The deviceLocation is an Apple specific property that describes the bus 
topology to which the device is connected.  The most significant byte contains 
the bus number; a unique value given to a host controller and also used when 
generating the interface numbers.  The following nibbles correspond to the port 
number(s) through which the device is connected.  For example:

FaceTime HD Camera (Built-in)@1a110000  <class IOUSBHostDevice, id 0x10000f263, 
registered, matched, active, busy 0 (9 ms), retain 24>
The bus number is 0x1a and the camera is connected to port 1 of the hub that is 
connected to root port 1 on the host controller.
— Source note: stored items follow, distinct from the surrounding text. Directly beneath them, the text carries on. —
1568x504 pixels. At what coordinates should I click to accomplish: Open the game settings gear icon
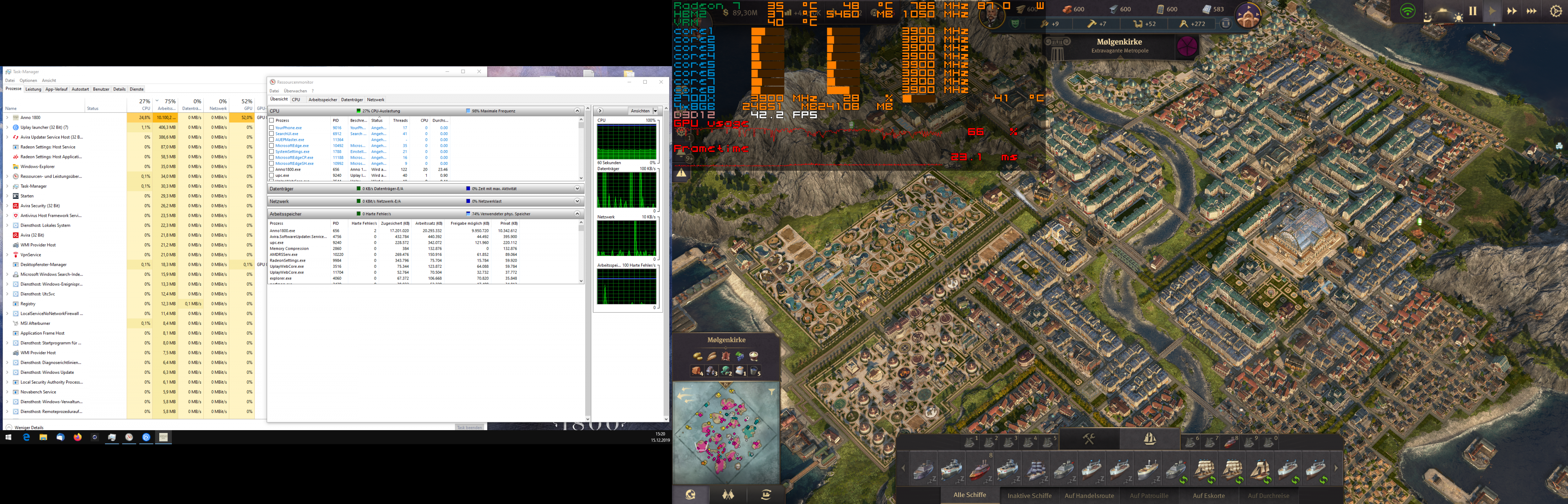(1557, 10)
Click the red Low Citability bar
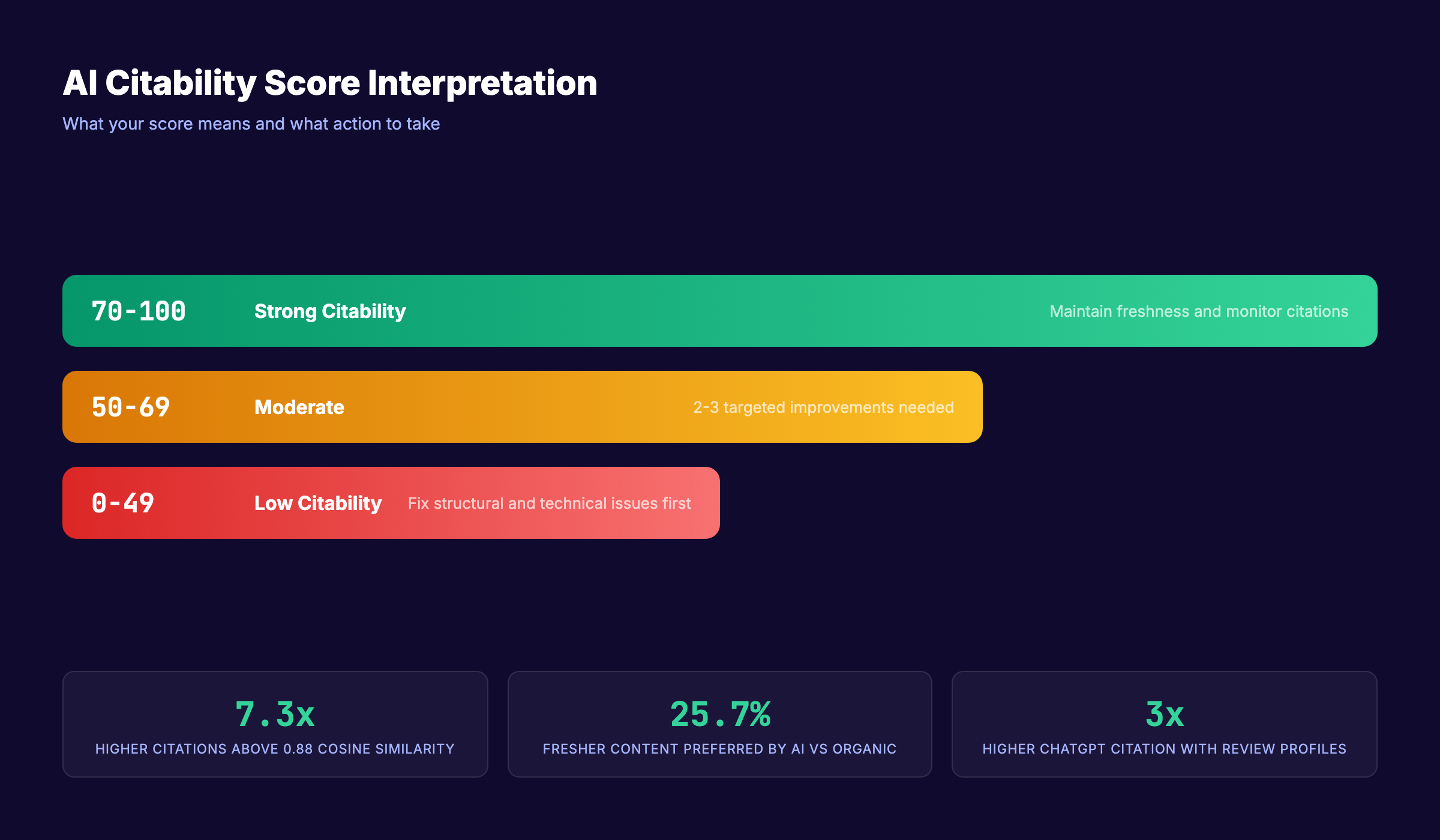The width and height of the screenshot is (1440, 840). tap(390, 503)
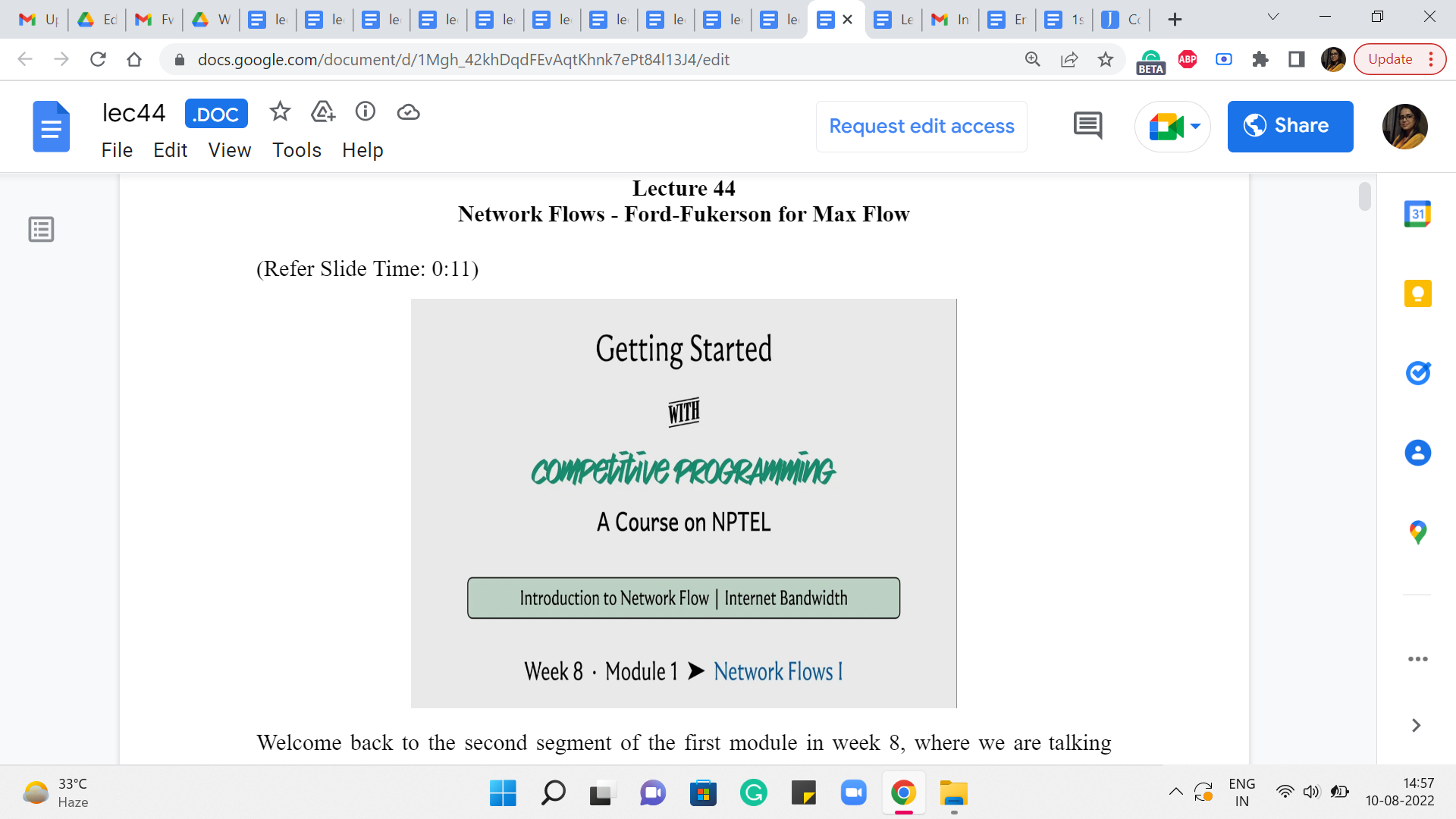Show hidden system tray icons
This screenshot has height=819, width=1456.
click(x=1175, y=792)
The ioFrameCount field, though not currently supported, is intended to be used 
for isochronous endpoints as their I/O model is slightly different in that you 
pass down a vector describing I/O for multiple USB frames.  On completion you 
would receive the header followed by and ioFrameCount array of isochronous 
header followed by the packet data.  The isochronous header is currently 
defined as follows:
struct
{
    // Control information
    uint32_t frameHeaderLength;
    
    // Frame information
    uint32_t frameLength;
    uint64_t frameNumber;
    uint64_t ioTimestamp;
} __attribute__((packed, aligned (sizeof(uint32_t))));

—scott


> On Dec 10, 2016, at 7:00 PM, Guy Harris <g...@alum.mit.edu> wrote:
> 
> On Dec 9, 2016, at 1:37 PM, Scott Deandrea <sdeand...@apple.com> wrote:
> 
>>   uint32_t deviceLocation;    // locationID of the device
> 
> So is a locationID something defined by a USB specification, by Apple in a 
> fashion specific to Darwin, or something else?  What is the format of a 
> locationID?
> 
>>   uint32_t ioFrameCount;      // number of isoch frames following
> 
> So would that value affect the interpretation of the payload and, if so, how?